A typical person who thought she was cured: A professional person, who happened to work in this field, told me that she no longer avoided any of the phobic situations that at one time had tormented her. Also, she hadn’t had a panic attack in over a year. She went everywhere except for one particular restaurant where she had previously had a number of attacks.

“Not good enough,” I told her. “That means that you are still afraid of a possible panic attack in that place.”

A few months later she began having panic attacks in other restaurants, and soon she was avoiding all restaurants and some other places too.

A lot of people stop treatment at this point, still avoiding a few places. But, under those circumstances, the condition can get worse again. When the condition is gone entirely, though, it is really gone. Consider these two women who had remarkable experiences after getting better:

Amy (I will call her) lived not very far away from my office. When she began to practice driving, something she had not done at all in eight years, she drove first only one exit on a highway. Then she turned back and was three cars behind a truck, when it overturned, blocking traffic for five hours. She was frozen behind the wheel for the first hour before she calmed down enough to get out of the car. Despite this awful beginning, she persisted and improved over the next number of months. She was doing well when she moved to New Jersey, across the George Washington Bridge. It took her a little while to get over her discomfort driving across the bridge, but in time she was fine.

She came to my office one day telling me what had happened after her previous visit. She had been driving along the same highway she had been stuck in about a year before. There was a tremendous amount of traffic, so she decided to cut across the grass to her old exit to visit some friends. She went over a metallic sign, ripping out all the electrical wires in the car, and possibly ripping a hole in the gas tank.

It read empty, although, of course, that might have been because the wiring was gone. She drove into a gas station, where the attendant refused to check her car. (The personification of the unsympathetic stranger the phobic person expects.) Nevertheless, she went to her friend’s house and visited for a few hours.

When she returned to the road, she discovered the traffic jam was still there. So, she went in a different direction to the Tappan Zee Bridge, where she was waiting for a toll when she saw in the rearview mirror a ball of fire coming at her! It was a truck on fire. Luckily, the truck stopped before hitting her. This extraordinary experience did not cause her to hesitate driving the next few days, and there was subsequently no return of phobic symptoms!

Georgiana (not her name) had her first panic attack in her late twenties. She was at work at the time. She left peremptorily and never returned. She became housebound almost at once; and only later, after some treatment was able to leave her house in the company of her mother.

Along the way to getting better, she took her first cruise, which was very threatening. She felt trapped. But, as time went on, she got better and better. She went to work again and about a year later met and then married a man she met at work. For their honeymoon, they went on a cruise! She told me later on what happened in Costa Rica.

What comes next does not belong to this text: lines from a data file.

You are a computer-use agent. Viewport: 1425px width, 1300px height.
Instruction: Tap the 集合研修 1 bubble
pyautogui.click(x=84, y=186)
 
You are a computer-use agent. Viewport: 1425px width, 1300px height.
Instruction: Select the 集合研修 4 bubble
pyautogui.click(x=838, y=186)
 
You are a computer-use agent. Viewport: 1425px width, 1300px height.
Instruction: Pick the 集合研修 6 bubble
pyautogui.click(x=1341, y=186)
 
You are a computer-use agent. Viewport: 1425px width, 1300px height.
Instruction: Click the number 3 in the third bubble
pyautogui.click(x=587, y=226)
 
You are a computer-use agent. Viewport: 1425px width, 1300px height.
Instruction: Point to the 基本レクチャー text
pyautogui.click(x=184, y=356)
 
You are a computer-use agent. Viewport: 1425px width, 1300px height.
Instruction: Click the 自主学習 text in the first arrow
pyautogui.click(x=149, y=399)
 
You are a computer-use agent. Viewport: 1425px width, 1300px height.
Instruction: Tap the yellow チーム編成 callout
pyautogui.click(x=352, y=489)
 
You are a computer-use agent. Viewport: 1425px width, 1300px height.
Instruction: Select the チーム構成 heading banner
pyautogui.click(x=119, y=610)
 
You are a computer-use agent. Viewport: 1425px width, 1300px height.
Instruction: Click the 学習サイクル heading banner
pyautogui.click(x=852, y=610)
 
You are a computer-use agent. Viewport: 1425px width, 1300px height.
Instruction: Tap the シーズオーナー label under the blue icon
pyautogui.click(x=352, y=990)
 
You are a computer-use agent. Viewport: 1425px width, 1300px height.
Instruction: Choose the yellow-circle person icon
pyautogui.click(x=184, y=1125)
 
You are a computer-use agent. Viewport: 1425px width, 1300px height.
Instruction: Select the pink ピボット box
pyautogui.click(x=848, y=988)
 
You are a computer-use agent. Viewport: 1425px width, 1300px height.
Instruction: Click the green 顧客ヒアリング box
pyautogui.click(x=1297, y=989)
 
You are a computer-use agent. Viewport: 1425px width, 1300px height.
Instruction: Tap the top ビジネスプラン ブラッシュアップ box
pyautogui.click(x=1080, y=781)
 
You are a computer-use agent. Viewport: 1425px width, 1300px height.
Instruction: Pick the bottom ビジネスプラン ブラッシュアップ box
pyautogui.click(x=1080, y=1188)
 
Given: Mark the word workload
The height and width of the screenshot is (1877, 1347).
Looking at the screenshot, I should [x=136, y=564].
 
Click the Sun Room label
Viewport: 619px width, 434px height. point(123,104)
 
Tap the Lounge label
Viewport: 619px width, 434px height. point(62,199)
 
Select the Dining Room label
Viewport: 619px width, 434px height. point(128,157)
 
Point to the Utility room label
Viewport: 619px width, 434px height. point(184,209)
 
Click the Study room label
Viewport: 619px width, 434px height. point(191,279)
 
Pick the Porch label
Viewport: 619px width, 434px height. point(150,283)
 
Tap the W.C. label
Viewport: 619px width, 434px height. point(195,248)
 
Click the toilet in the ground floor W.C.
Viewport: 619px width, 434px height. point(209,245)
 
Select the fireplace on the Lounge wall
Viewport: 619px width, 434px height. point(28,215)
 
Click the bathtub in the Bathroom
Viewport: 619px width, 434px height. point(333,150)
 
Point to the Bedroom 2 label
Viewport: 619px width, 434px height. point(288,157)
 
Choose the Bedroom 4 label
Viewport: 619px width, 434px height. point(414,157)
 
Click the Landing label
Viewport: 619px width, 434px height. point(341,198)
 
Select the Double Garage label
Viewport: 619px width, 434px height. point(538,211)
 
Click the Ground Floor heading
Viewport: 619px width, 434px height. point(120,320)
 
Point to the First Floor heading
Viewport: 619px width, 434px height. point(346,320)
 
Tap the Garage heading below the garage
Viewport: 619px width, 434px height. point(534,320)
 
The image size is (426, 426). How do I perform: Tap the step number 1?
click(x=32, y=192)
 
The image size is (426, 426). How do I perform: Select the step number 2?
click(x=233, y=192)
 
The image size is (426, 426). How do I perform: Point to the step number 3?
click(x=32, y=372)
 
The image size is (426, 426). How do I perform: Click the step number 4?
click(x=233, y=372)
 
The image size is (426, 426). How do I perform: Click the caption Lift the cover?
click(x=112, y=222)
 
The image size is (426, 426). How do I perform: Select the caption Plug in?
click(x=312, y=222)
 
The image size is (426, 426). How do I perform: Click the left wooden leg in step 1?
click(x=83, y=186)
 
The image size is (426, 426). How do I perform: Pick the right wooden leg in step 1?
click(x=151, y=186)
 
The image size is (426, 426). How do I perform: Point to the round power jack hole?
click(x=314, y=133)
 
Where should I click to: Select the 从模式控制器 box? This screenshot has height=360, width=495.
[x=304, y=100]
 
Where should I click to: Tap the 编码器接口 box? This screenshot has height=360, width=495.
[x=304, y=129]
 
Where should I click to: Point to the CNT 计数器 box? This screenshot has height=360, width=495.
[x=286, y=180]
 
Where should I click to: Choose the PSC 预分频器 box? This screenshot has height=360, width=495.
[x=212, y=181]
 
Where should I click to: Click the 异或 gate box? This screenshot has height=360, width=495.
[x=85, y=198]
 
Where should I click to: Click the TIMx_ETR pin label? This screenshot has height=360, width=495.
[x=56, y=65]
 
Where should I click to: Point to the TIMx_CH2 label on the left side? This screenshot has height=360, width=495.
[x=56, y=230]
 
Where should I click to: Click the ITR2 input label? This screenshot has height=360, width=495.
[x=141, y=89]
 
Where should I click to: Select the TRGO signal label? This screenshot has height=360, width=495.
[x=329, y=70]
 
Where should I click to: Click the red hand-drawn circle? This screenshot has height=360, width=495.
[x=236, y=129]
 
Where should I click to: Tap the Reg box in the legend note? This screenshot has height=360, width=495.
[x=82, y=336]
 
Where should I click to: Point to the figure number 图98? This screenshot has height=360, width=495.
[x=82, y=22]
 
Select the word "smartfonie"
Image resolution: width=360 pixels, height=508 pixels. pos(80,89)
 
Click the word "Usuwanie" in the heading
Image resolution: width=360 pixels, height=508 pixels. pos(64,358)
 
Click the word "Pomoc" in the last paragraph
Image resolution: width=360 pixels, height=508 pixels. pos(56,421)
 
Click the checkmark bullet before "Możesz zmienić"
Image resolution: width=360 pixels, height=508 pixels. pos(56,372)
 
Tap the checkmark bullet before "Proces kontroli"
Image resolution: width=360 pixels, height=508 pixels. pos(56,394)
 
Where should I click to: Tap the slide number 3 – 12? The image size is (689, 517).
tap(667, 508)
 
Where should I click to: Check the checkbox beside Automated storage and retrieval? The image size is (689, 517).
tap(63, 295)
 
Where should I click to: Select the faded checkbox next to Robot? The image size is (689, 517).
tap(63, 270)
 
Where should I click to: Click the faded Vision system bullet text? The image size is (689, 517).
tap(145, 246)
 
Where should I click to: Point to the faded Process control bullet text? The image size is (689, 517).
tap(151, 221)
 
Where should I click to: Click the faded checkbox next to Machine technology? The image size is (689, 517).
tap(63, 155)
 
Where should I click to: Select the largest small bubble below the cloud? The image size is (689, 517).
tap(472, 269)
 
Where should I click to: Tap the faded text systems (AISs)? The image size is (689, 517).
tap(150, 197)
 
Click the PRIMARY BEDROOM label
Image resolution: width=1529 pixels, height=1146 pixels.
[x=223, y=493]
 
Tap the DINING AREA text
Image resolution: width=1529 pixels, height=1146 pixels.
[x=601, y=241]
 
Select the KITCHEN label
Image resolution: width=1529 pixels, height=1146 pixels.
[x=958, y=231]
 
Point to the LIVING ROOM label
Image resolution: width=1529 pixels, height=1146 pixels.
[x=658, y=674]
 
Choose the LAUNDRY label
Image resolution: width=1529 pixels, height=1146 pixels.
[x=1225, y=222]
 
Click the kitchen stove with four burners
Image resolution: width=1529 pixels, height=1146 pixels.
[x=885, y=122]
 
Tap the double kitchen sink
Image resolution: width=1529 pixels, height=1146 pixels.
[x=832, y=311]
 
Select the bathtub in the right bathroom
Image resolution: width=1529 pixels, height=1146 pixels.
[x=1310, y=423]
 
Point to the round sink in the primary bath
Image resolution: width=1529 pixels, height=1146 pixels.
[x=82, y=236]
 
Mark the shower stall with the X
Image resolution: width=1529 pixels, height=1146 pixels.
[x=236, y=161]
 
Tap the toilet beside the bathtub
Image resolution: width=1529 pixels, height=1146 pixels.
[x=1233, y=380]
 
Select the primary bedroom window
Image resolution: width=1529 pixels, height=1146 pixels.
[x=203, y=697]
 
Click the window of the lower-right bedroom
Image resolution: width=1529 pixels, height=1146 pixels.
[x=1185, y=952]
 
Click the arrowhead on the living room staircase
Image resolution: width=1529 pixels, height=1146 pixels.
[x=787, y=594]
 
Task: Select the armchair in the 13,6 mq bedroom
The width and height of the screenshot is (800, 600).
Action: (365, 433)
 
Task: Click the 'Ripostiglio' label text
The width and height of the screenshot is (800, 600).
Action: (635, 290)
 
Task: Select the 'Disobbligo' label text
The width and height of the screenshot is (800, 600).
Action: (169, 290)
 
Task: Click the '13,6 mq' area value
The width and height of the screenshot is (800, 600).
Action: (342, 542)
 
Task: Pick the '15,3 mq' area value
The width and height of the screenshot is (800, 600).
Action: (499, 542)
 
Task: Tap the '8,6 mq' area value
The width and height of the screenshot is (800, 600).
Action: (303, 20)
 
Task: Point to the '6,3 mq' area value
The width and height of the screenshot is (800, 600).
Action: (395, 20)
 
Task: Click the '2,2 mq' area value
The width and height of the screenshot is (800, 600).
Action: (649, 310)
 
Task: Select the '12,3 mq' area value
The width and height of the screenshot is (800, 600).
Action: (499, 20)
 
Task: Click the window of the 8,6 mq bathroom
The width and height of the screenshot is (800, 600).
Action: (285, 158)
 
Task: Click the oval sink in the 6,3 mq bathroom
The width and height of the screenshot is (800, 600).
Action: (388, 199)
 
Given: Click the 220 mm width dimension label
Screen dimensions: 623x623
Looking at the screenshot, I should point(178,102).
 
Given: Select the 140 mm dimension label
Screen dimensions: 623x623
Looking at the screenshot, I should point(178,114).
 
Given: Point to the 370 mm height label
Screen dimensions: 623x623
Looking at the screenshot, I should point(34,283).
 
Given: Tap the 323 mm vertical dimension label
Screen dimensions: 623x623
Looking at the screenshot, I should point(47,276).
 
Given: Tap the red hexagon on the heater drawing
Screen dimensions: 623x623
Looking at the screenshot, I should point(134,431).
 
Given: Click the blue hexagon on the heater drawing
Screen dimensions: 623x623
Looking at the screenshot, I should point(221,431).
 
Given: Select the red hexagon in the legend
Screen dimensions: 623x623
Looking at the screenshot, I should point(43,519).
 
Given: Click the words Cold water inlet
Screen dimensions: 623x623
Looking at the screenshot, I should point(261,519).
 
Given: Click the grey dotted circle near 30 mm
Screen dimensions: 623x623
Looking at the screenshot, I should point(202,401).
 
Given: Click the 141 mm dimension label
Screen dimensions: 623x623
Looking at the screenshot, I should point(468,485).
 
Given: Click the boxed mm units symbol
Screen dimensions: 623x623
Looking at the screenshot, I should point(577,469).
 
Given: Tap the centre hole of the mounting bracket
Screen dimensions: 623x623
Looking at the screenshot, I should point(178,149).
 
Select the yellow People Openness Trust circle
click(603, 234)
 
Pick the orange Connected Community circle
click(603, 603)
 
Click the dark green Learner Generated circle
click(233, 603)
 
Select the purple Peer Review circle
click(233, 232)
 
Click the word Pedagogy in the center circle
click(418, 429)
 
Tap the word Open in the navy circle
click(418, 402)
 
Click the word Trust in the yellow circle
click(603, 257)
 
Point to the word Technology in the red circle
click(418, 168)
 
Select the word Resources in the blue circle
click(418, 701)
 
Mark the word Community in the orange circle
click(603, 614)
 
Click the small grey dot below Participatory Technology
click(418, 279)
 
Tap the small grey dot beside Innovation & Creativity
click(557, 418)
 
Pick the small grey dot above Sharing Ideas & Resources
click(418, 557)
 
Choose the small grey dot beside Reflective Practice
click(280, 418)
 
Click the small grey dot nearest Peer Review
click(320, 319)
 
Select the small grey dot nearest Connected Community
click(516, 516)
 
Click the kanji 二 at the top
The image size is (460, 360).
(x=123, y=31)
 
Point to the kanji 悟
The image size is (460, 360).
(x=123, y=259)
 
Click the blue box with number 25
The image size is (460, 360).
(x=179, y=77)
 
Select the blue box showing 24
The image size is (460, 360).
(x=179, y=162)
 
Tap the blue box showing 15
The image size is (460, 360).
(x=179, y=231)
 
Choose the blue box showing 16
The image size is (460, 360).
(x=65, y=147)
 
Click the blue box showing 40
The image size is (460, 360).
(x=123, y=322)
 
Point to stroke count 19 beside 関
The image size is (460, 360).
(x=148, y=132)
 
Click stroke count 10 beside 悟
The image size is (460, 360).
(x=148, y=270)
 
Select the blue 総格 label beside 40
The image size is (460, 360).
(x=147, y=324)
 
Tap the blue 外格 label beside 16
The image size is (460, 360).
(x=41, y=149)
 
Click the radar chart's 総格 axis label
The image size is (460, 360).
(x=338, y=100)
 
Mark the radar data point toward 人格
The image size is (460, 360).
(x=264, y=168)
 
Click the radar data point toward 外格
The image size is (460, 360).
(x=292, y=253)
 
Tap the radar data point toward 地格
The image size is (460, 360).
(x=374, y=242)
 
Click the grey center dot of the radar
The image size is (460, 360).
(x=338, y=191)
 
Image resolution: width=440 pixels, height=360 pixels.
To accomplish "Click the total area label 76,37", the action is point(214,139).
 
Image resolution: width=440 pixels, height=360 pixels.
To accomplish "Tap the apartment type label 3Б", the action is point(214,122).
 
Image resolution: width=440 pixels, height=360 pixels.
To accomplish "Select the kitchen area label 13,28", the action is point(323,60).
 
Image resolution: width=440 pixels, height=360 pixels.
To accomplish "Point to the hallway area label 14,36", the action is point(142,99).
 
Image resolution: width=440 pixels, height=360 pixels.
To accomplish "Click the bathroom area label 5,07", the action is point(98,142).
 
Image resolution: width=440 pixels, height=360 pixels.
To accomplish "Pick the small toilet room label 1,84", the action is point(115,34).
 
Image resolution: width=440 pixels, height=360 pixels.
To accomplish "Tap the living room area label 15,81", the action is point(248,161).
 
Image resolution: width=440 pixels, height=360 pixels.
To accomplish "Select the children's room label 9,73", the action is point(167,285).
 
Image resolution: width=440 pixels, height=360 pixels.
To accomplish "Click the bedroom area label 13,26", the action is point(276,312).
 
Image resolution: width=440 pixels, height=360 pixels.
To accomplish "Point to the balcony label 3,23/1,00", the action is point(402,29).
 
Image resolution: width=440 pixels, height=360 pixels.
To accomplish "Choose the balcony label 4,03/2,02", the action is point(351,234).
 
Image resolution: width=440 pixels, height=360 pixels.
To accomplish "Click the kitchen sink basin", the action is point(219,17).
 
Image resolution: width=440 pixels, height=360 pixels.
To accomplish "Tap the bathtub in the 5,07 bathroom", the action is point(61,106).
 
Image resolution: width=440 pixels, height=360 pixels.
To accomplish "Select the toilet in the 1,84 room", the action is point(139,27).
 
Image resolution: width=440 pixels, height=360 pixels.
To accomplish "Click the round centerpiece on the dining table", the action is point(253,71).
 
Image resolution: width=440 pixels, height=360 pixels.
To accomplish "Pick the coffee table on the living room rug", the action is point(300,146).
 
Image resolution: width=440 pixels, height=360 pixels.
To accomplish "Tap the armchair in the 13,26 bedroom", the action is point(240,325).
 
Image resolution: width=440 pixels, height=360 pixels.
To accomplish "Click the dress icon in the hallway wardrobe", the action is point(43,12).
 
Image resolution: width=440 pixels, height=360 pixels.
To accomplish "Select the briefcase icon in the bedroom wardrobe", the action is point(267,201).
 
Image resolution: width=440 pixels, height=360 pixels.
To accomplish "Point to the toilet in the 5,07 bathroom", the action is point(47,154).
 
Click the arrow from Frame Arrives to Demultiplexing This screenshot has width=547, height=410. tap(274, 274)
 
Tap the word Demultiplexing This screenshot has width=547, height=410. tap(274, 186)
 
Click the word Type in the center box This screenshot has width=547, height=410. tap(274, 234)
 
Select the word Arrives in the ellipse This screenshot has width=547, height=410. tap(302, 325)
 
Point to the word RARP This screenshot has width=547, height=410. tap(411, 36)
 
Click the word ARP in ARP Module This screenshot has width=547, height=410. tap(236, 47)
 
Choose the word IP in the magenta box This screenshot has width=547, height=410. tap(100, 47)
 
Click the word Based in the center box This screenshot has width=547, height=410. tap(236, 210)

“We went to see the jungle, but we got lost. It was a Spanish-speaking jungle, and it closed at five o’clock. So we were afraid we’d miss the boat.” She then told me about her adventures lost in the jungle. This experience seemed to lend some spice to her honeymoon, but it did not cause a return of her symptoms. The last time I spoke to her, she was still fine.

I have run into other patients from time to time years after treatment. Not uncommonly, when I ask about their symptoms, they get mad. “That was a long time ago,” one woman said to me. She did not like to remember what she considered an irrational and somewhat embarrassing fear. And yet, she had been phobic for years.